Итак, что мы видим? В таком изложении фабулы не просто исчезает детектив - а прут в глаза все нелепости и глупости, которые мы великодушно прощаем Конан Дойлю. Почему сестра, умирая, говорит "Пестрая лента", а не "змея"? Почему она сама не заметила манипуляций с кроватью? Почему змея спукается по шнурку и возвращается, это ведь невозможно? Почему она кусает не того, кто на нее напал?

Отметим еще раз: у Конан Дойля все эти глупости есть, - но они не бросаются в глаза. Мы так захвачены повествовнием, что просто не замечаем их, а когда замечаем, говорим - ну и хрен с ними. И все это делают не фабула, не сюжет - они остаются прежними - а только и исключительно композиция. Композиция может превратить зануднейшую историю в увлекательное чтение или, по меньшей мере, чтиво, и наоборот - уничтожить интереснуйшую фабулу на корню.

Композиция в значительной степени соотносится с сюжетом. Част говорят о "хроникальной" или "концентрической" композиции - и о "хроникальном" или "концентрическом" сюжете. Чтобы глубже въехать в этот вопрос, остановимся для начала на ключевом элементе любого произведения - эпизоде.

Произведение состоит из эпизодов, как стена из кирпичиков. В лирических произведениях, особенно стихах, часто-густо дело ограничивается одним эпизодом: стоит Пушкин на берегу моря и думает себе "Прощай, свободная стихия", например. В эпических произведениях эпизодов больше, в драматических - обязательно много. Что такое "эпизод"? Это, чтобы долго не ходить кругами, событие. Сколько событий, столько и эпизодов. Событие может быть ключевым для сюжета и фабулы - завязка, кульминация, развязка.

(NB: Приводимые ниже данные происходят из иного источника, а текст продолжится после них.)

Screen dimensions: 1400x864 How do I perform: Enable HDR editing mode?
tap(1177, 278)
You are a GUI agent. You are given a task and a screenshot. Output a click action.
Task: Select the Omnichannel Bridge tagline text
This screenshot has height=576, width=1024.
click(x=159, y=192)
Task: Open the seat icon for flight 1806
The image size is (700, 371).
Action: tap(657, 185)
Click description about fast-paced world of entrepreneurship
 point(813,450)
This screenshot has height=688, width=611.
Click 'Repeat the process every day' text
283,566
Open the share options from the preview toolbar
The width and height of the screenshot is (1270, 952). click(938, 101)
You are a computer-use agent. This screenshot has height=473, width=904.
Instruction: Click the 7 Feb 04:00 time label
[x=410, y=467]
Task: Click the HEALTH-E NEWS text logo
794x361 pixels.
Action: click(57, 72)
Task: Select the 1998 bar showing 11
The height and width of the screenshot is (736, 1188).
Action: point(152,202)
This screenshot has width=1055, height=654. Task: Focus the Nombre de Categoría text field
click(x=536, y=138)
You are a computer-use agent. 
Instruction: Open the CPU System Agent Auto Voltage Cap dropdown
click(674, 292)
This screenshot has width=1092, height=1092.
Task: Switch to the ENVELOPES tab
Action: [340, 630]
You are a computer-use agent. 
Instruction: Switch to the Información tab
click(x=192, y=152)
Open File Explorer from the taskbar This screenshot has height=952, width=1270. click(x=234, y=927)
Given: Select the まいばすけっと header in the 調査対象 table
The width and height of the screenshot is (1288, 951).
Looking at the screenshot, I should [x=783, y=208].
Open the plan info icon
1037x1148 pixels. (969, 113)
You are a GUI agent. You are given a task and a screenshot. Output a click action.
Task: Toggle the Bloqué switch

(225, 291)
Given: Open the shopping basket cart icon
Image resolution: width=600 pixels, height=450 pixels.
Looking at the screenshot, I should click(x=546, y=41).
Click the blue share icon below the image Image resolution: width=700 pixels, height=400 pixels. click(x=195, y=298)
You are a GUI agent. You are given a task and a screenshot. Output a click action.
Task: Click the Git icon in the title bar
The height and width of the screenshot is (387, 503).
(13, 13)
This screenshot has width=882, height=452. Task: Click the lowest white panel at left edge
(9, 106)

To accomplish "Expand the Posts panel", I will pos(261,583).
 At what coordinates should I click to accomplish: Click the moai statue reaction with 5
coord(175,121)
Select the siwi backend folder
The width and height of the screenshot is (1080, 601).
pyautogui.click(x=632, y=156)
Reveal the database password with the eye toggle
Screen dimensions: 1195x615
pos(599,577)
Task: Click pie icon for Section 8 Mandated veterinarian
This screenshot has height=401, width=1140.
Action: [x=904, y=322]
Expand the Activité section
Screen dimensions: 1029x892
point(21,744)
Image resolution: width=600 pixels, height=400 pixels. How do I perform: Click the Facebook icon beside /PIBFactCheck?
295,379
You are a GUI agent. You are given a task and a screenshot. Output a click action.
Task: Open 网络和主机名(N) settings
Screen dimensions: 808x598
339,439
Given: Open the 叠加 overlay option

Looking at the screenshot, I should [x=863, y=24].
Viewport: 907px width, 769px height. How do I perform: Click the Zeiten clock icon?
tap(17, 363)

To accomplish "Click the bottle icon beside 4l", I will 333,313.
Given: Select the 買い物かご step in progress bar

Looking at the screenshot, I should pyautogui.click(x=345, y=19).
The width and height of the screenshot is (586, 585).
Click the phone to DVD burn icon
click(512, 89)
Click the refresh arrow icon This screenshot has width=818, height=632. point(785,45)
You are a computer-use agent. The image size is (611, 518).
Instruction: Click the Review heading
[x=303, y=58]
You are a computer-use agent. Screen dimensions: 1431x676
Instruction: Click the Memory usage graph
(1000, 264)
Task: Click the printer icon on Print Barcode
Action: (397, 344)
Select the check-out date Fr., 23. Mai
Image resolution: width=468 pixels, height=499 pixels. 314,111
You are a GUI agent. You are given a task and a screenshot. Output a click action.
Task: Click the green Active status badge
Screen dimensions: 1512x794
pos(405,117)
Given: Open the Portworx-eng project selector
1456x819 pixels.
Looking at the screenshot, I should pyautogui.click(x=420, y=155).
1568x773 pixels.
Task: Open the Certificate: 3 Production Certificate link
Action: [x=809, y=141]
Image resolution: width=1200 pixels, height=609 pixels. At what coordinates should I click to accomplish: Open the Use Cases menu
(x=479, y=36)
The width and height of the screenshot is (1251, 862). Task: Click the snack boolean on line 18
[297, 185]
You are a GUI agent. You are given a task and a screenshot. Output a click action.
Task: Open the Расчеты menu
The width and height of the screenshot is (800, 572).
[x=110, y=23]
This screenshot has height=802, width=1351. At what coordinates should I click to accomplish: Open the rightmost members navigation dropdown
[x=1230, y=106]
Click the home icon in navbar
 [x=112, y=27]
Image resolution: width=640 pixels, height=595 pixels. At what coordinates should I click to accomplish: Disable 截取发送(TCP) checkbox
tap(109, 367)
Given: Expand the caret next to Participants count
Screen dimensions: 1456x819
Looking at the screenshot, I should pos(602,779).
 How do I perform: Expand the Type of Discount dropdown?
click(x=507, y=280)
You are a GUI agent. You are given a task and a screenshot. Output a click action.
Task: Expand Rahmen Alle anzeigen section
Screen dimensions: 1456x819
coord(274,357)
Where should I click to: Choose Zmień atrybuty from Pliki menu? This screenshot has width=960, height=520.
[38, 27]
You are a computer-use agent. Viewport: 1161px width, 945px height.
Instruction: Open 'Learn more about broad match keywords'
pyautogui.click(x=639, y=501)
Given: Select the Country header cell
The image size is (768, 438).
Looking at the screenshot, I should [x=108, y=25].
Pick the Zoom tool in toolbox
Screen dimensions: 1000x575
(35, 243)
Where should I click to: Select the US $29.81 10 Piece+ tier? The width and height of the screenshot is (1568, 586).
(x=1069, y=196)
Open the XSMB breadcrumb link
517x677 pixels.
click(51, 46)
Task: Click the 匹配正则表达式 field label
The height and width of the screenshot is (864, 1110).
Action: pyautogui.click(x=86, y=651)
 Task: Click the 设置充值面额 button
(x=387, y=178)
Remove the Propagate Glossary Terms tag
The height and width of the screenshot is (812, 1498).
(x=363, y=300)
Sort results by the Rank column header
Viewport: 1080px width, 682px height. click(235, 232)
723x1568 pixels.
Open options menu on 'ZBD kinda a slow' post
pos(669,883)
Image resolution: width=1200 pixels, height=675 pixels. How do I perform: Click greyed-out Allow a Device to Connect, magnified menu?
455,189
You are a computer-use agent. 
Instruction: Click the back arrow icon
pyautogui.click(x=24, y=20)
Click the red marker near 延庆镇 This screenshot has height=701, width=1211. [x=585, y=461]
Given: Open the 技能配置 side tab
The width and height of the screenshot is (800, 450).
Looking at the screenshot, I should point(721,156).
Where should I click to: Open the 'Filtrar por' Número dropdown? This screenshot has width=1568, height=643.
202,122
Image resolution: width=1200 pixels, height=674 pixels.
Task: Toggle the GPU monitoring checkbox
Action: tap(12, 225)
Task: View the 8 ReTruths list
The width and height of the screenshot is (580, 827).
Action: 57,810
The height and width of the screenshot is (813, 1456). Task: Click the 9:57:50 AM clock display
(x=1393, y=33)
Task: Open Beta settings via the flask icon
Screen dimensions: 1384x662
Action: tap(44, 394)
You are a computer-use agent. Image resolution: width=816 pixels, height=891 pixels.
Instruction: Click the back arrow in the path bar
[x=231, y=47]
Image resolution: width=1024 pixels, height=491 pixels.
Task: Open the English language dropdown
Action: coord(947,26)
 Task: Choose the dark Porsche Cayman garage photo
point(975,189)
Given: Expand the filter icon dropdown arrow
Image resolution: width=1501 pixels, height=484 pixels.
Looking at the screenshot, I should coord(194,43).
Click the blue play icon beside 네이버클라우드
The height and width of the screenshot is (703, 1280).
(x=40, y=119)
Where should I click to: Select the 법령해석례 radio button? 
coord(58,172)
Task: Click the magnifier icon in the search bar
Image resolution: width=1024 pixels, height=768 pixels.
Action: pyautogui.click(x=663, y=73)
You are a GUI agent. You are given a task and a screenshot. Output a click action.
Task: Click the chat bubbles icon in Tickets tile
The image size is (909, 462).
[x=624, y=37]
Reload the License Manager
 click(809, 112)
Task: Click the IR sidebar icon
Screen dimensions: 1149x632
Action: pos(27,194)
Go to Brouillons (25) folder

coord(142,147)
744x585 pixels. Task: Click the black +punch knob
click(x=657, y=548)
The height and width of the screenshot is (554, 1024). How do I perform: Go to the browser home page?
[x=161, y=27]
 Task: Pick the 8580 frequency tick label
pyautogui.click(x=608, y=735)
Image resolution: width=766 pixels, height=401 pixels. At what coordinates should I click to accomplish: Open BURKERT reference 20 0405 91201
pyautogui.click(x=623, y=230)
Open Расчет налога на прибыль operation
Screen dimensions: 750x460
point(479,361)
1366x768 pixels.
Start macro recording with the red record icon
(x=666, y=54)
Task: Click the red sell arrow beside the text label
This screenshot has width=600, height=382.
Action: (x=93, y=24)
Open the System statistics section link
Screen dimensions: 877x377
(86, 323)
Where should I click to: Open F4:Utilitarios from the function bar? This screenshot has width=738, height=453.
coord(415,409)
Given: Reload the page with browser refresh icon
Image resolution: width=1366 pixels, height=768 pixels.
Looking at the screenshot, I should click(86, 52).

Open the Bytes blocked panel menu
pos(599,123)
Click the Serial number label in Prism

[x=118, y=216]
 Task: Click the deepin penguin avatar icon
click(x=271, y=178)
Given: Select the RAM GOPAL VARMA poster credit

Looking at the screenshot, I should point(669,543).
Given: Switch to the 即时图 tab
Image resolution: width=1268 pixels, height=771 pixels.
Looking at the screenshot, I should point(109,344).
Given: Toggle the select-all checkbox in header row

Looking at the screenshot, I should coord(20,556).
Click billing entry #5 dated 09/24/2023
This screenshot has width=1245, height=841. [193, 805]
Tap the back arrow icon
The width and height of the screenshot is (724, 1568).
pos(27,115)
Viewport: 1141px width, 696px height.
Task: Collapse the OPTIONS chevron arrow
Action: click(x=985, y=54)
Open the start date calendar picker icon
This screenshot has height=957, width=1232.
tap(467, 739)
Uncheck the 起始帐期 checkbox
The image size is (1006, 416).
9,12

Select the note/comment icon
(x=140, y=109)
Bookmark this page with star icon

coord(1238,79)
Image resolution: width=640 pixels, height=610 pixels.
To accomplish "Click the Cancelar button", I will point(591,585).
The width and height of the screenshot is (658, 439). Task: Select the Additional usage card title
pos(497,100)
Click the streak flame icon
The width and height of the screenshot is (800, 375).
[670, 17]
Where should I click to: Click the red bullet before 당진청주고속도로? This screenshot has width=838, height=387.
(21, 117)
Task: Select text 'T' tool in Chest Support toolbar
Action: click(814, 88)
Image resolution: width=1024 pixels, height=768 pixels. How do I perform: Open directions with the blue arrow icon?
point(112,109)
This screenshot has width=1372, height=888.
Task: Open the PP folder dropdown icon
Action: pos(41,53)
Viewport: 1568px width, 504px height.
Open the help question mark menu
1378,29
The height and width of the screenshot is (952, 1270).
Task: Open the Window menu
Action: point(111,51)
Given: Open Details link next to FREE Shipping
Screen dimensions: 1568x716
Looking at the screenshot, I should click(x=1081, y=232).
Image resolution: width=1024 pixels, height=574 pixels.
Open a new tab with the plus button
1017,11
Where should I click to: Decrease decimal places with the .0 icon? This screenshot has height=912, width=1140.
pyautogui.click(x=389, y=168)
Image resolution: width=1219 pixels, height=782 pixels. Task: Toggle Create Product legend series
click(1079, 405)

Может носить только "сюжетонесущий" характер - то есть, служить развитию конфликта или персонажа, показывать его с той или иной стороны. В лирических произведениях событием явлется, как правило, переживание героем какого-то происшествия или ощущения, а эпических - некая коллизия: сиречь, столкновение взглядов, интересов, стремлений. Вернемся к "Пестрой ленте", чтобы лучше понять это на примере.

Вот как начинается рассказ:

"Просматривая свои записи о приключениях Шерлока Холмса, - а таких
записей, которые я вел на протяжении последних восьми лет, у меня больше
семидесяти, - я нахожу в них немало трагических случаев, есть среди них и
забавные, есть и причудливые, но нет ни одного заурядного: работая из
любви к своему искусству, а не ради денег, Холмс никогда не брался за
расследование обыкновенных, будничных дел, его всегда привлекали только
такие дела, в которых есть что-нибудь необычайное, а порою даже
фантастическое.

Особенно причудливым кажется мне дело хорошо известной в Суррее семьи
Ройлоттов из Сток-Морона. Мы с Холмсом, два холостяка, жил тогда вместе на
Бейкер-стрит. Вероятно, я бы и раньше опубликовал свои записи, но я дал
слово держать это дело в тайне и освободился от своего слова лишь месяц
назад, после безвременной кончины той женщины, которой оно было дано.
Пожалуй, будет небесполезно представить это дело в истинном свете, потому
что молва приписывала смерть доктора Гримеби Ройлотта еще более ужасным
обстоятельствам, чем те, которые были в действительности.".

Доктор Уотсон, эксплицитный автор и непосредственный наблюдатель, сразу задает нам пространственно-временную и субъективную (свою) точку зрения с оттенком некоей отстраненности: он вспоминает о делах давно минувших дней, а не о чем-то бывшем буквально только что. Нам сообщается, что два главных героя этой истории уже мертвы. Для Холмса и Уотсона они - уже тени. Но для упрощения себе жизни мы это за эпизод не посчитаем. Это такая элегантная экспозиция.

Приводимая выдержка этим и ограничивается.